Ich kann nicht poetisch schreiben, ich bin kein Dichter“ (1756–1791), klagt 1777 das musikalische Genie Wolfgang Amadeus Mozart gegenüber seinem Vater – und hat damit auf anmutigste Weise tiefgestapelt. Denn Mozart war auch eine eminente Begabung als Briefschreiber und lyrischer Sprachspieler. Er hat einige Meisterstücke witzig-graziöser Gelegenheitspoesie geschrieben, die exemplarisch für die Epoche des Rokoko sind.
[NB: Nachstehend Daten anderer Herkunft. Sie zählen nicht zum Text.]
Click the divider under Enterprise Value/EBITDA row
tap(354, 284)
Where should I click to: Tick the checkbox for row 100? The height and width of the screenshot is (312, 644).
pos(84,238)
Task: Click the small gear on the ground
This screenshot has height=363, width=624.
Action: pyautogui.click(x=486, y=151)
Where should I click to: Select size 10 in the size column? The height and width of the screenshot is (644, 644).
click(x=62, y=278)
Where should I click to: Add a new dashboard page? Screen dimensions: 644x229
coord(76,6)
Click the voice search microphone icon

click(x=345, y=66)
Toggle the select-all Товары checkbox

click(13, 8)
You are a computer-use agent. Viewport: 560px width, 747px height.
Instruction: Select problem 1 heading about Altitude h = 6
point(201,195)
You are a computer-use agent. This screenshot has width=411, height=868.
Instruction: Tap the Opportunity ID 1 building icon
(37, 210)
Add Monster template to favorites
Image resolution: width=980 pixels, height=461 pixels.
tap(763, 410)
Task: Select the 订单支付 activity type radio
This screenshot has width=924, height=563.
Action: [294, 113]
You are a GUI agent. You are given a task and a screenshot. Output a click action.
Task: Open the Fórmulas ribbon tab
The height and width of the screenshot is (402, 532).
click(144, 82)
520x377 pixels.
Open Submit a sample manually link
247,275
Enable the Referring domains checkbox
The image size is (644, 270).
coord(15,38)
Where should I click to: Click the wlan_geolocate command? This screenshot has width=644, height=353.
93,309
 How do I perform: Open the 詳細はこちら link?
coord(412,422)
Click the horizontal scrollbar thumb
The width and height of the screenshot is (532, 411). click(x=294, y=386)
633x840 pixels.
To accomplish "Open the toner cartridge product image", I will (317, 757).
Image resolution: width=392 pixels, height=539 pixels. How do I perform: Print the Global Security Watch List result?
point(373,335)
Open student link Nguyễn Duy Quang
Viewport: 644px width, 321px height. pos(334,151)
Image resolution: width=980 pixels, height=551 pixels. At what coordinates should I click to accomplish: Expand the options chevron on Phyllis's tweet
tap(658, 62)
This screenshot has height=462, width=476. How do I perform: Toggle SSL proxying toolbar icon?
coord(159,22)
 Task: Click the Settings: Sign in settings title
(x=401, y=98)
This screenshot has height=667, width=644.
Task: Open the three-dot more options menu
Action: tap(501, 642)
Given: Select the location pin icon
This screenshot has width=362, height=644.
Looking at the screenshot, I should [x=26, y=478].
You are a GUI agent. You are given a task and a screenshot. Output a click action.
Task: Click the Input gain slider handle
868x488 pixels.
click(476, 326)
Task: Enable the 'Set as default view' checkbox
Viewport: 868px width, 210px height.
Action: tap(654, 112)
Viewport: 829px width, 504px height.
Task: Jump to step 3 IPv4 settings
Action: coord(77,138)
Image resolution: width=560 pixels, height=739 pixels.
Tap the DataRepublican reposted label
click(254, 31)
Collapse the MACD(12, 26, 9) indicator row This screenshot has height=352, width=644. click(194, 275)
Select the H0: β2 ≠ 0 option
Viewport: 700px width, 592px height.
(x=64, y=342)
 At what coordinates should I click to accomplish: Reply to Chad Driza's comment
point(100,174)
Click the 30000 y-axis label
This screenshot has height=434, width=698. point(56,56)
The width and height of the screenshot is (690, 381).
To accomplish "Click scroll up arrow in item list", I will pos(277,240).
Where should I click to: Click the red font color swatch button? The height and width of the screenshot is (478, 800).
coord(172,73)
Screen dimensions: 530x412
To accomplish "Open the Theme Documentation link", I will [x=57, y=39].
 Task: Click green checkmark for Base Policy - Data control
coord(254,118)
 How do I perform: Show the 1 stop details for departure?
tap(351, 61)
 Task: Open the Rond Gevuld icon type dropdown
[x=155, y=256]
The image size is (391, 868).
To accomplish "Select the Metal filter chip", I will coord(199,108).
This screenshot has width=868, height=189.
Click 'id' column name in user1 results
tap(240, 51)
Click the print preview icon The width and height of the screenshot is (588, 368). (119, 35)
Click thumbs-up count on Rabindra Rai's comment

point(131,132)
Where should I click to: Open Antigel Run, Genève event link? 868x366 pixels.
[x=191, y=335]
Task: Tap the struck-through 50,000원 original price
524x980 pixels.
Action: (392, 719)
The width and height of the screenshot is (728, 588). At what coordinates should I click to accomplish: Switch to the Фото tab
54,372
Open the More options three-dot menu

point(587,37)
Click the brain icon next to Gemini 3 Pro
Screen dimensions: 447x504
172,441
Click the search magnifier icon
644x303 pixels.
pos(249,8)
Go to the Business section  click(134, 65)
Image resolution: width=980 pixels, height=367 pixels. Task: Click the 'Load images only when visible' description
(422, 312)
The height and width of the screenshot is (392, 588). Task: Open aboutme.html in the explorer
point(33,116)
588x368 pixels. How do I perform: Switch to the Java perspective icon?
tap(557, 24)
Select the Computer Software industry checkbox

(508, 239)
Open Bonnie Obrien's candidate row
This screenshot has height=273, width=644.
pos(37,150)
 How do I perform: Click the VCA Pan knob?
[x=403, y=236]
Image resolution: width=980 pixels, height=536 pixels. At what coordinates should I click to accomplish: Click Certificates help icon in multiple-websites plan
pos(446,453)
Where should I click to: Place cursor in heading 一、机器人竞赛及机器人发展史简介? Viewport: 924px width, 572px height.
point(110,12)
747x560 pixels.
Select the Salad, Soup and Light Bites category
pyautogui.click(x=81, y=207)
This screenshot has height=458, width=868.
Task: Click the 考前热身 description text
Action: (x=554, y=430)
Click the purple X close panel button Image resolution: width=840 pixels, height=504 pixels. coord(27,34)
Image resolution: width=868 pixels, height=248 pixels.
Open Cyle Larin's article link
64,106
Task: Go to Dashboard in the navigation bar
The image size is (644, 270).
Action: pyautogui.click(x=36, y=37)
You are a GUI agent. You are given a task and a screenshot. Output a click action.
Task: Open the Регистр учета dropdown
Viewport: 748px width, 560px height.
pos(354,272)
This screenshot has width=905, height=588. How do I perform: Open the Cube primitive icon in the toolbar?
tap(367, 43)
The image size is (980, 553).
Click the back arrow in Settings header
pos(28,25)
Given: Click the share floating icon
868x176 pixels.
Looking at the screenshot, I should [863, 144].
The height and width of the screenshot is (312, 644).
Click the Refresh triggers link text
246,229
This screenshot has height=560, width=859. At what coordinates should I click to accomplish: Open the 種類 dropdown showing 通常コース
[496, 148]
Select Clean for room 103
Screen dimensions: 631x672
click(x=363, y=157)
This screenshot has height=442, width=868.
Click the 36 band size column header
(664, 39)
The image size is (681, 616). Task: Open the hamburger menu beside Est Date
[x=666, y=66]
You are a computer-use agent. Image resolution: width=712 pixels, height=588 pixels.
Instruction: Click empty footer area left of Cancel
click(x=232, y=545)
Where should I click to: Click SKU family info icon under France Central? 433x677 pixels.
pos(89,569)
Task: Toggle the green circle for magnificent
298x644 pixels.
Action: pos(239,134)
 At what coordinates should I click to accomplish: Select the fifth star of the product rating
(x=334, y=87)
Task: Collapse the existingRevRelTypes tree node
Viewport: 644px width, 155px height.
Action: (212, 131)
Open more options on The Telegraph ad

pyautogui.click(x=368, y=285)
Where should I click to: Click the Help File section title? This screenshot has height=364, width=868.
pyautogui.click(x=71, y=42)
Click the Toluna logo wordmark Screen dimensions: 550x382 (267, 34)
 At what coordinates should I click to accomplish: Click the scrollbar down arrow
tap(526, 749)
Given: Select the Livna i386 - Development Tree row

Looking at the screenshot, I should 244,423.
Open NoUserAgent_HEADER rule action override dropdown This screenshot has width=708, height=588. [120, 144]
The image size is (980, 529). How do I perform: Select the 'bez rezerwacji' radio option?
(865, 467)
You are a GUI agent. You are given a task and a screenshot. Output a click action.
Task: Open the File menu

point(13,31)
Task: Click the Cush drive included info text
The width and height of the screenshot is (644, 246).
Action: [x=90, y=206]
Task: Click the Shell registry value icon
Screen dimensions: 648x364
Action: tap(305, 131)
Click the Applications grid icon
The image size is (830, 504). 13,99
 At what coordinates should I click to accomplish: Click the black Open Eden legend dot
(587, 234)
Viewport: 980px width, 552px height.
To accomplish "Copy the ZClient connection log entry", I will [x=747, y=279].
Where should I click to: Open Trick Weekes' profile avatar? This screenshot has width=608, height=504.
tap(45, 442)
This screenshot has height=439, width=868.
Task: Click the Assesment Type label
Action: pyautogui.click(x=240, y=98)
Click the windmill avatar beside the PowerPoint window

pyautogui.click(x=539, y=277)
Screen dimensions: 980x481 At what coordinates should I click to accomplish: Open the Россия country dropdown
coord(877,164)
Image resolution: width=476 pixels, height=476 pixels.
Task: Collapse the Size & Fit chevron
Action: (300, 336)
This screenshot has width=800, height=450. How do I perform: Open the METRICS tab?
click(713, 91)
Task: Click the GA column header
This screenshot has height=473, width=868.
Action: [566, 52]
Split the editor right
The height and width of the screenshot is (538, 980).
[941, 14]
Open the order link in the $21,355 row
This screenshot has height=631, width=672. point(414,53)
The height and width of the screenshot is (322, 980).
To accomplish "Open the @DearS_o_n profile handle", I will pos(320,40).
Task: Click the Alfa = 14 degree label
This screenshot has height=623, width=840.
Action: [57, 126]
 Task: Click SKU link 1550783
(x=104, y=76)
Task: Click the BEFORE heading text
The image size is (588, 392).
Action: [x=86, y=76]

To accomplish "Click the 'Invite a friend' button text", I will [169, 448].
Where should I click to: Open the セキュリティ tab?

Sein Hochzeitsgedicht für seine Schwester Nannerl begreift er als „Rat“ aus „meinem poetischen Hirnkasten“. Seine libertären Neigungen schmuggelt er auch in dieses Gedicht ein. Denn bei allem Respekt vor des „Ehstands Pflichten“, die er der Schwester anempfiehlt, ist doch in fast jeder Zeile ein ironisches Augenzwinkern zu registrieren. Zwar werden Pflicht und Frömmigkeit nicht ausgeschlossen aus dem von Mozart aufgerufenen Tugendkatalog, aber sie treten am Ende zurück hinter eine sehr individualistische Kategorie: den Hedonismus.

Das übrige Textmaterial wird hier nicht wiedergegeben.